■ **Short problem 1**
Using the interview excerpt, decide whether each statement agrees with it, and answer yes or no with the deciding words quoted: (a) DB has never refused a job; (b) DB's injuries include a broken leg; (c) the stunt coordinator sometimes told Harrison not to take part in stunts.
■ **Short problem 2**
Reproduce the passage of the interview excerpt starting with "DB: Yes, I was" and going on through "tricky for him.".

■ **Text excerpt**
** Begin **

DB: Not really because when it comes to doing something that looks like it is impossible, I always say “nothing is impossible as long as you give me enough time and money to figure it out.” I always say that I can do it, but that it will cost a certain amount and will take a certain amount of time, and if they are willing to pay for that, then I can make it happen. So far I have never said no, but other have turned me down and said that it is too expensive. I figured out a system where I can crash an airplane for real and walk away from it but nobody has come up with the money to do it yet.
DB: The only injuries that I have had is a torn ligament in my collarbone and a twisted ankle. That’s it.
QFF: Were you involved with the bridge scene in Indiana Jones and the Temple of Doom?
DB: Yes, I was one of the idiots that fall off of there. Actually, remember when they end up against the wall when they are climbing the broken bridge? Every time that you see someone fall it was me, because I was the only one for some reason that was capable of staying close to the actors instead of … when falling you travel both out and down.
QFF: Harrison was there too?
DB: Yes, he was there hanging on, and so was the actor that played the bad guy. If Harrison was not an actor, he would be a stuntman. The stunt coordinator sometimes had to tell Harrison not to take part in stunts because they were too dangerous or too tricky for him.

** End **

■ **Material provided**
** Begin **

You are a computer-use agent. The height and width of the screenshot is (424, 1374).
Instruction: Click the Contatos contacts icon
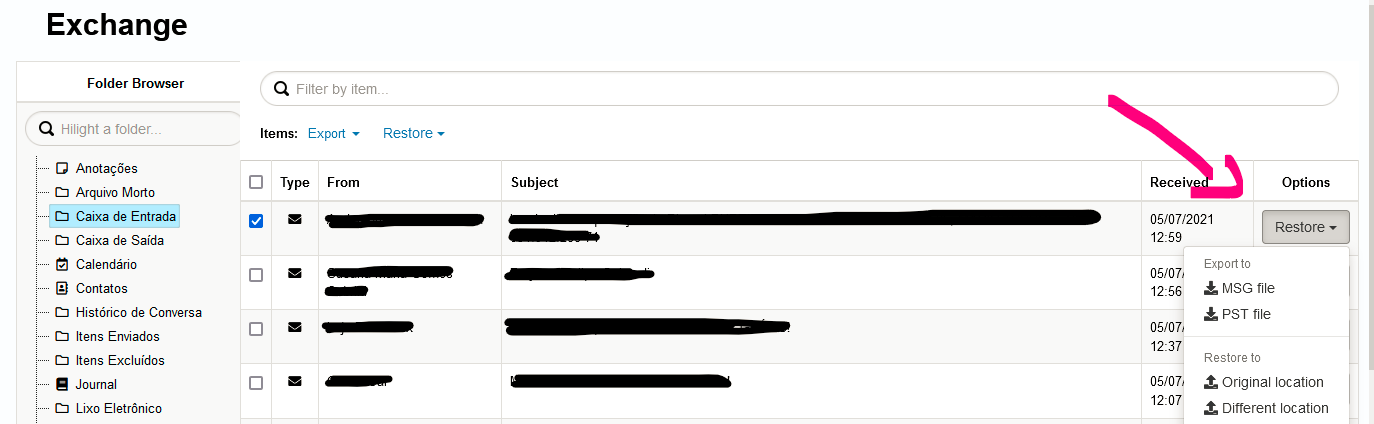[x=62, y=288]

** End **

■ **Full solution 1**
(a) Yes: "So far I have never said no"
(b) No: "The only injuries that I have had is a torn ligament in my collarbone and a twisted ankle."
(c) Yes: "The stunt coordinator sometimes had to tell Harrison not to take part in stunts"

■ **Full solution 2**
DB: Yes, I was one of the idiots that fall off of there. Actually, remember when they end up against the wall when they are climbing the broken bridge? Every time that you see someone fall it was me, because I was the only one for some reason that was capable of staying close to the actors instead of … when falling you travel both out and down.
QFF: Harrison was there too?
DB: Yes, he was there hanging on, and so was the actor that played the bad guy. If Harrison was not an actor, he would be a stuntman. The stunt coordinator sometimes had to tell Harrison not to take part in stunts because they were too dangerous or too tricky for him.